The step may put added pressure on Illinois, whose $111 billion debt to its five pension plans has left it with a lower credit rating than any other state. Republican Governor Bruce Rauner and the Democrat-led legislature, who spent much of this year at loggerheads over the budget, have been unable agree on a way to overhaul the retirement system after the Illinois Supreme Court struck down a prior attempt to roll back benefits.

If the 7 percent assumption had been adopted for the most recent actuarial evaluation, Illinois would have had to pay another $421 million to the pension in the 2017 fiscal year, according to a report from the fund’s actuaries.

Ingram noted that the legislature can change the law if they want to stop taxpayer contributions from increasing as a result of the rolled back forecast.

Rauner’s administration criticized Friday’s decision, saying it will foist added bills on state residents.

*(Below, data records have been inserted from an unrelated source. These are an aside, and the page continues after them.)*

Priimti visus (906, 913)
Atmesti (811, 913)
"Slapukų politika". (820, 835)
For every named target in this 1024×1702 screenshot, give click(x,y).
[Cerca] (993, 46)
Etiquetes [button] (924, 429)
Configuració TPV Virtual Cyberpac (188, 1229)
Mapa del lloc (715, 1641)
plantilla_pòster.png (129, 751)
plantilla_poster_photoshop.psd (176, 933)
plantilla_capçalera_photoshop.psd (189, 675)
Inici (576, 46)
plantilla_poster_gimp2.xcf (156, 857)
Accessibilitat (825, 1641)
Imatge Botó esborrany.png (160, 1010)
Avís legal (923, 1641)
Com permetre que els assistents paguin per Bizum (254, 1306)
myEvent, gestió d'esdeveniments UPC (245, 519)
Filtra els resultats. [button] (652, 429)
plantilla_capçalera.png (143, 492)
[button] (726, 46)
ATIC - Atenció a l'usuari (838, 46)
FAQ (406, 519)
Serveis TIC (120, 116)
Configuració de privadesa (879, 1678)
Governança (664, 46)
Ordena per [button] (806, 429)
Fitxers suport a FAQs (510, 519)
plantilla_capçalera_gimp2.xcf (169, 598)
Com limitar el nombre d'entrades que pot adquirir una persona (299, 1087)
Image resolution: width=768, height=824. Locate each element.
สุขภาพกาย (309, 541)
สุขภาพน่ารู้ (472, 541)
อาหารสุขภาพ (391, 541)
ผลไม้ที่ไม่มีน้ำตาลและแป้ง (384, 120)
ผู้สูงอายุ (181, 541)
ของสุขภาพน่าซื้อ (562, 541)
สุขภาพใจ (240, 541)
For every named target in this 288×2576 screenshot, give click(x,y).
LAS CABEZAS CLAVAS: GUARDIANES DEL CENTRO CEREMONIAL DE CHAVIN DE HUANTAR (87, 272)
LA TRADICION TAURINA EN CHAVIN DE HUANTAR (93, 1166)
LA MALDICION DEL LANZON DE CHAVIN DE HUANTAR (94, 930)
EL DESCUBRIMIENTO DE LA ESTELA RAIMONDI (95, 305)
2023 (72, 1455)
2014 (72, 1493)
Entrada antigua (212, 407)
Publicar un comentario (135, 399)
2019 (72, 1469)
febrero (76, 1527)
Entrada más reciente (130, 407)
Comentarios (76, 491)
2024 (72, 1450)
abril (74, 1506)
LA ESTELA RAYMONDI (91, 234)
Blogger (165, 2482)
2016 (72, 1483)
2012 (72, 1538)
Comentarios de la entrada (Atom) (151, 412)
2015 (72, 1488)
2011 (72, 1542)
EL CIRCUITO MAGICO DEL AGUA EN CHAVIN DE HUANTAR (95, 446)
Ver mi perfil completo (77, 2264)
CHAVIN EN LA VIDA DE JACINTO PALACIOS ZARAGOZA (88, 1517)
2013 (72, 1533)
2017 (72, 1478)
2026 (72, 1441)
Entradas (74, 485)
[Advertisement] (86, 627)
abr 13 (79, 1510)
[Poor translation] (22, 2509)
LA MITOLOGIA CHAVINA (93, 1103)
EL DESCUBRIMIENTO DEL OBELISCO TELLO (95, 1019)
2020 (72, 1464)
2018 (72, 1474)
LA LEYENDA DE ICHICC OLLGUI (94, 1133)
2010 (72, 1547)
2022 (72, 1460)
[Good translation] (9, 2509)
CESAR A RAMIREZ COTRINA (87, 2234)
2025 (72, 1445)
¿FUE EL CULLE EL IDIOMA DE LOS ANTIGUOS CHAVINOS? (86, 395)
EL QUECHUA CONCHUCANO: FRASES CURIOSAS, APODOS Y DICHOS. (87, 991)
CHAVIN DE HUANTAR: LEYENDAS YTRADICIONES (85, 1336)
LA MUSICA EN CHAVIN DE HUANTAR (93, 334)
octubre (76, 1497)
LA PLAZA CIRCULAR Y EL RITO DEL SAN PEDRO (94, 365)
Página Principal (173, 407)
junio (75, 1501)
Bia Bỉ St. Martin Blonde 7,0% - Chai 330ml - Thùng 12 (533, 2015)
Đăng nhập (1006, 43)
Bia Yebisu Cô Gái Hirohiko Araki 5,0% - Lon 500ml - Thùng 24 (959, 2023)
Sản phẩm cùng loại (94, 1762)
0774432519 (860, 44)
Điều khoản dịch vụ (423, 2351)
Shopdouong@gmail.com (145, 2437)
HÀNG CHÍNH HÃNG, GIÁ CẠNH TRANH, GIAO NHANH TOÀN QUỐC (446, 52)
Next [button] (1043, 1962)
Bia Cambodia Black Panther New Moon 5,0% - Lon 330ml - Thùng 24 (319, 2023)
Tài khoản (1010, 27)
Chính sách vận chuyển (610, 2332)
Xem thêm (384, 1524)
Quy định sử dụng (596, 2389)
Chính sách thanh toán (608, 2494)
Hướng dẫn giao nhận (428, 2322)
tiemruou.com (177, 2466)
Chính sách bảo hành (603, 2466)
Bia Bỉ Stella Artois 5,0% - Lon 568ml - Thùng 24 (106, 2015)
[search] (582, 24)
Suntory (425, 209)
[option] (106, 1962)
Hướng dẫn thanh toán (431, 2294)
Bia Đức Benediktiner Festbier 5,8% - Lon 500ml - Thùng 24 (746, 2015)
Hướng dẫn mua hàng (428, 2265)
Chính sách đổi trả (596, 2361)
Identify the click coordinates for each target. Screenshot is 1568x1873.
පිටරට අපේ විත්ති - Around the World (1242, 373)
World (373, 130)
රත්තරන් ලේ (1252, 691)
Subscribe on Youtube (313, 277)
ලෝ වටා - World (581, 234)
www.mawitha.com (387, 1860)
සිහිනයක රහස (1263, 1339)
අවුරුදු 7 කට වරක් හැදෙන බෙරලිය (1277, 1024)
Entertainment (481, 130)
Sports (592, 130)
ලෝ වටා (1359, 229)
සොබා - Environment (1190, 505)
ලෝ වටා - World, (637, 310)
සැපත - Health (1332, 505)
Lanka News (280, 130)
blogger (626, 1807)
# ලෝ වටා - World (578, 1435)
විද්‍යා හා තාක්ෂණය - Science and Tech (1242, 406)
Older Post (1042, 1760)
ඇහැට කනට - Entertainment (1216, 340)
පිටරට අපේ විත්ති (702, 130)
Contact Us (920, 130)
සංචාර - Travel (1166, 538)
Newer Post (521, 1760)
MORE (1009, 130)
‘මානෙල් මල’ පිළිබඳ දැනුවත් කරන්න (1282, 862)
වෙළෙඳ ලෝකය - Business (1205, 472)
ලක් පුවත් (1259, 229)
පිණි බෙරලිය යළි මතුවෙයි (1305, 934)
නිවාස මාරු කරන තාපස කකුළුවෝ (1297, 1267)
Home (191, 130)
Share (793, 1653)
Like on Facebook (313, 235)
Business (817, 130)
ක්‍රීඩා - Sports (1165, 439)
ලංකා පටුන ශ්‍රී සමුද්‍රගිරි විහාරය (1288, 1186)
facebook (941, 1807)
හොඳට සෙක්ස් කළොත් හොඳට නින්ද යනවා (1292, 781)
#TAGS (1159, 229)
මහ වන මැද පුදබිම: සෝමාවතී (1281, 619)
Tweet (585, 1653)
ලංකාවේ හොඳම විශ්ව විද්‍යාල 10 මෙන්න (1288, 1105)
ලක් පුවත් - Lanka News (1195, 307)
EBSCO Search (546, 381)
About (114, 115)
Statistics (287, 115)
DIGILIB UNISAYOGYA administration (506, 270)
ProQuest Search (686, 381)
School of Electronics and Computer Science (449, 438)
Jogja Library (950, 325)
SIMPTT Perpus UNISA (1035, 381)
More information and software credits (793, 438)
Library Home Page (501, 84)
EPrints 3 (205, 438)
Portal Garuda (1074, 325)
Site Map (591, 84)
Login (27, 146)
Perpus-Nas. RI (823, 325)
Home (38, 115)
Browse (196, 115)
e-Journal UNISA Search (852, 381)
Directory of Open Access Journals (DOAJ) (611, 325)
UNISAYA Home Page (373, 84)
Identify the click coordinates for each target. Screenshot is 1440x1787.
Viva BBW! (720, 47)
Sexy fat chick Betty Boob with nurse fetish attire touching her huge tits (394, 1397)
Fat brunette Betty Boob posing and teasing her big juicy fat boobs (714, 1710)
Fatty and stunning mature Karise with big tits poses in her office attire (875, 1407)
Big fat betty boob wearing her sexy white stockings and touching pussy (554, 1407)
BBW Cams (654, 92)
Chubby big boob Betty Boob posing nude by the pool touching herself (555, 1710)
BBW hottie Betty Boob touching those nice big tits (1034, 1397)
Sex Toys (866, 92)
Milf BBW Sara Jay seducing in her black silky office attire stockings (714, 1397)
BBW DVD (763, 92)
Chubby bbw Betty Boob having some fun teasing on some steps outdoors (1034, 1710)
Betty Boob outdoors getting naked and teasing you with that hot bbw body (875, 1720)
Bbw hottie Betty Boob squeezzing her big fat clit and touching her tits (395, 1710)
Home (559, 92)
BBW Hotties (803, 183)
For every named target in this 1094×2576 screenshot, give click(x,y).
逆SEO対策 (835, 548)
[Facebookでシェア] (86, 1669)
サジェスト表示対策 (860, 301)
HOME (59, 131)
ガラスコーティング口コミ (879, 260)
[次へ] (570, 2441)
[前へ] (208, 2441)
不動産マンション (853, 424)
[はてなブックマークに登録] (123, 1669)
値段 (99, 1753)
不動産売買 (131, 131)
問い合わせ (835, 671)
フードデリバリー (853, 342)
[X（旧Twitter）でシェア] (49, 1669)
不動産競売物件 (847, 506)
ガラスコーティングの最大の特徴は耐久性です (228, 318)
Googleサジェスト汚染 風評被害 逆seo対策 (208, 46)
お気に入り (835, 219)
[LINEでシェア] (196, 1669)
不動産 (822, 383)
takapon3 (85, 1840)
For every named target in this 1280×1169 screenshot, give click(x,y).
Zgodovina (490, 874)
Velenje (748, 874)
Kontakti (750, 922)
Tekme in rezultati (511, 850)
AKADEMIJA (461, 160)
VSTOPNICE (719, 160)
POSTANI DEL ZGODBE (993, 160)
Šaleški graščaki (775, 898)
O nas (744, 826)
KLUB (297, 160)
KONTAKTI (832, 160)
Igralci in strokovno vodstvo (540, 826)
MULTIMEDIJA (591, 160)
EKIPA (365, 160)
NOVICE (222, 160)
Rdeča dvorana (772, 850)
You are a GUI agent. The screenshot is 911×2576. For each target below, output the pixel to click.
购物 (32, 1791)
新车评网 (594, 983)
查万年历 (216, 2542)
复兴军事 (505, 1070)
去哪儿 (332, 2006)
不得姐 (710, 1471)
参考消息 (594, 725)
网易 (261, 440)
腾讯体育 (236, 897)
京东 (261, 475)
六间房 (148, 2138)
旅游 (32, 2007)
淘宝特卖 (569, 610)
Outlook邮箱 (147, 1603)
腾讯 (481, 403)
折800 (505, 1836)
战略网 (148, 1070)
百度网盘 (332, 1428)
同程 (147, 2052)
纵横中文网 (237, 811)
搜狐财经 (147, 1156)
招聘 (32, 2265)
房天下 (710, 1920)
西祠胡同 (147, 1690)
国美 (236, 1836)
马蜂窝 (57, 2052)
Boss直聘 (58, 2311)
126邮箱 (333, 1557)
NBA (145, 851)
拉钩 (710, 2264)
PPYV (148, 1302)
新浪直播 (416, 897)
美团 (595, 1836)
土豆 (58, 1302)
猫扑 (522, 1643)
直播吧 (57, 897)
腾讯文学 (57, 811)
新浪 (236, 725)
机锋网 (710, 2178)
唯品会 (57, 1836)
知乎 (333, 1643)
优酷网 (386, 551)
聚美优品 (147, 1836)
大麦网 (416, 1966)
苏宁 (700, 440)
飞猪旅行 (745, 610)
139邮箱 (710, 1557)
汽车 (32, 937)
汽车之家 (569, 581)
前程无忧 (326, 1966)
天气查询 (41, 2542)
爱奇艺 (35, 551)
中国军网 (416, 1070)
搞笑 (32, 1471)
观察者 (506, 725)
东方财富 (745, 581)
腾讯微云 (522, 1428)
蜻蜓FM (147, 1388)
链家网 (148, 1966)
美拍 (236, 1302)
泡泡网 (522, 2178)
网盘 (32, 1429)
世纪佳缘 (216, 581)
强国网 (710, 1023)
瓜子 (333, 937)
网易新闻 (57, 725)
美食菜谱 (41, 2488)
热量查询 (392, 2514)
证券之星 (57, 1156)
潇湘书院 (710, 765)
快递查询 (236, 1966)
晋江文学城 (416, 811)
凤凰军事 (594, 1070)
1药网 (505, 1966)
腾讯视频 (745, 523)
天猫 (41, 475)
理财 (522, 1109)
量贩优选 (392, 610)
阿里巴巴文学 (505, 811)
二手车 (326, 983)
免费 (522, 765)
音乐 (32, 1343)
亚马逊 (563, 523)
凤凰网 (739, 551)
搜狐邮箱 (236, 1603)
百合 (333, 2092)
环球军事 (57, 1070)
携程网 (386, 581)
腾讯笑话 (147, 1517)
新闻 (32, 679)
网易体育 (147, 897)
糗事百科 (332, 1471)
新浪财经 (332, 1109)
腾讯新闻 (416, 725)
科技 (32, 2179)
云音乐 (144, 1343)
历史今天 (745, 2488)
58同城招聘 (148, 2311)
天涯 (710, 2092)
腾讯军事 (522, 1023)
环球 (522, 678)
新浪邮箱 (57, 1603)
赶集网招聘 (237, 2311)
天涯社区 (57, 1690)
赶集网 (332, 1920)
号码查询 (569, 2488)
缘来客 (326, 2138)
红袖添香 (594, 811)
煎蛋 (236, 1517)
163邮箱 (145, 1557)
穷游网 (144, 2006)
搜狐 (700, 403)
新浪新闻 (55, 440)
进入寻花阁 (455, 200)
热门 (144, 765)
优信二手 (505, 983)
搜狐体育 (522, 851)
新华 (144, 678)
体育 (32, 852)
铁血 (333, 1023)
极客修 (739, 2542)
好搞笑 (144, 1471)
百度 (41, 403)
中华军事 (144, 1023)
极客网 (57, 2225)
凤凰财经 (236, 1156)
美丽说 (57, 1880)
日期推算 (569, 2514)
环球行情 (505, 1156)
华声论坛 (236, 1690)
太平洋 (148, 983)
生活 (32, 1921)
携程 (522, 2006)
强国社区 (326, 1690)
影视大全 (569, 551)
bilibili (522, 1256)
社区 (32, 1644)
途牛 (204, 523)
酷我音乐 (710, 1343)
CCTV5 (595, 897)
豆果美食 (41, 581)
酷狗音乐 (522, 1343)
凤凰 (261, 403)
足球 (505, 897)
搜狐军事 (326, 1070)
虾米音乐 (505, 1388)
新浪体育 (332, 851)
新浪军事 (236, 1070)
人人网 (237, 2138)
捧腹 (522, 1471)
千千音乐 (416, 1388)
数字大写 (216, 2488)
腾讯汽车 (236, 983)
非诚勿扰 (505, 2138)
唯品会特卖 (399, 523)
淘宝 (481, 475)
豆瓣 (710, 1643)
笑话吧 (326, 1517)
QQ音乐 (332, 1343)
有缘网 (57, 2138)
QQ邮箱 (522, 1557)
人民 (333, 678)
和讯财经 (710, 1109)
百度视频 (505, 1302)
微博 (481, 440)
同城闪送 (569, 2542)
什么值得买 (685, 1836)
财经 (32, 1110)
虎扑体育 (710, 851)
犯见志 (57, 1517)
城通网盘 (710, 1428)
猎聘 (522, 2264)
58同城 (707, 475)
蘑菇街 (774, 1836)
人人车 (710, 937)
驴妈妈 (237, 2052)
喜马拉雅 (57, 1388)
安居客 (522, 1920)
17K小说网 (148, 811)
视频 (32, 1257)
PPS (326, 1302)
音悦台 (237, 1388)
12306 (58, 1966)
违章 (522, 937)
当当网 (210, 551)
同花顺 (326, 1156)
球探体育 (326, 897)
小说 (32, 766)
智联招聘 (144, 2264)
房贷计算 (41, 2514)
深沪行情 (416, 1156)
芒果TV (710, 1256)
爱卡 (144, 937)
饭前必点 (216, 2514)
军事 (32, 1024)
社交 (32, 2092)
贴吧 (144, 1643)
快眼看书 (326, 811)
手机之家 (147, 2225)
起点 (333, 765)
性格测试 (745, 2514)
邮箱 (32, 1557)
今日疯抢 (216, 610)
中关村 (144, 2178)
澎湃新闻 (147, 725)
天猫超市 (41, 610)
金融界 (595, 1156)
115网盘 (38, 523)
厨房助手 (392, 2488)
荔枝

“Illinois taxpayers including our social service providers and small business owners were just handed a bill for nearly a half-billion dollars,” Lance Trover, a spokesman for Rauner, said in an e-mailed statement. “The continual need to ask more and more from taxpayers proves yet again the current pension system is fatally flawed and must be changed.”

The teachers’ fund last lowered its rate from 8 percent to 7.5 percent in June 2014. That cost the state more than $200 million in the next fiscal year, according to a memo from Michael Mahoney, Rauner’s senior adviser for revenue and pensions.

“Unforeseen and unknown automatic cost increases will have a devastating impact on the state’s ability to provide adequate resources to social service programs and education,” Mahoney said in a memo this week to Richard Goldberg, Rauner’s chief of staff.

Other retirement systems have fallen short of targets after U.S. stocks fell last year, followed by a rout in equity markets overseas. The California Public Employees’ Retirement System, the nation’s largest, reported gains of less than 1 percent for the fiscal year ended June 30.